The signals for discharge are a declining number of mycobacterial organisms on repeat sputum smears and a reduction in clinical manifestations, especially sputum production. When these milestones occur, the period of greatest infectiousness is past. If the patient's family, friends, and colleagues didn't become infected when the disease was at its most contagious, they're unlikely to do so now.
Regardless, the patient needs to be taught not to take risks-for example, by visiting people who have compromised immunity. He should continue to cover his nose and mouth with tissues when coughing, and dispose of the tissue in a closed paper bag.
Patients need to understand the discharge does not mean they are cured. It's vitally important to follow through with the entire drug therapy regimen-which usually lasts from six months to a year. In Mr. Wagner's case, it took two years of treatment to eliminate his resistant organisms.
Screening contacts helps intercept TB's spread
Mr. Carver's hospital stay went much more smoothly than Mr. Wagner's, and he was released after only three weeks. Before long, however, he was back.
The Denver health department insists that all tuberculosis patients receive every dose of medication under a health worker's supervision. They believe this is neccessary to help prevent partially compliant patients from developing and introducing drug-resistant strains into the community. When Mr. Carver failed to keep three consecutive clinic appointments, the health department placed him in the hospital under statutory quarantine.

**Data to examine:**
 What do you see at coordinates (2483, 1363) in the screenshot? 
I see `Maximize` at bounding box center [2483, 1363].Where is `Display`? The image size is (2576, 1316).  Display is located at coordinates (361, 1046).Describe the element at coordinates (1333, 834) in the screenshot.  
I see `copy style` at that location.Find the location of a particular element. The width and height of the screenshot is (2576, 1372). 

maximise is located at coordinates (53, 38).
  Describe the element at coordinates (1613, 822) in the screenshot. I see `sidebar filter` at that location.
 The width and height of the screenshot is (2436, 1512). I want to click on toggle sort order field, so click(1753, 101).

**Assignment 1:**
In the tuberculosis text, how long did it take to eliminate Mr. Wagner's resistant organisms?
**Assignment 2:**
Print the part of the tuberculosis text starting with "Regardless, the patient" and going on through "closed paper bag.".
**Assignment 3:**
Write what comes next in the tuberculosis text, picking up after its final sentence.

**Your response 1:**
Two years of treatment.

**Your response 2:**
Regardless, the patient needs to be taught not to take risks-for example, by visiting people who have compromised immunity. He should continue to cover his nose and mouth with tissues when coughing, and dispose of the tissue in a closed paper bag.

**Your response 3:**
Besides supervising compliance, public health officials conduct epidemiological investigations to find everyone who may have become infected from each known case. Standard procedure is to first administer PPD tests to those who share the most air with the patients, usually the patient's household. When Mr. Wagner's wife's test proved positive, epidemiologist widened the circle of investigation to include the people with whom he has the next closest contacts, his co-workers. All were free of infection, so the search stopped there. Had a colleague been infected, epidemiologist would have tested his friends.
Testing Mrs. Wagner's contacts wasn't necessary since her sputum contained no organisms.
Why eliminating TB will take time
Mr. Wagner was released from the hospital after eight weeks and continued multidrug therapy for two years. Mrs. Wagner underwent a year of therapy with isonizaid only, as is standard when a person is PPD postive but has no clinical evidence of active disease. After several false start, Mr. Carver got the message about compliance and completed his therapy.
Both men's experience were more complicated than those of most TB patients. They illustrate possibilities, however, that the nurse must keep in mind.
Their cases also show some of the reasons TB has been difficult to eliminate. As in Mr. Wagner's case, historical facts that would suggest possible exposure are often buried. As in both cases, person can have asymptomatic infection for years.
Another fairly common scenario is for a patient newly admitted to a nursing home to have longstanding tuberculous infection that is not contagious as long as it's held in check by the immune system. When increasing debility damage immunity however, the infection can progress and can become active and communicable. That's why some nursing homes administer dual skin tests to all new residents.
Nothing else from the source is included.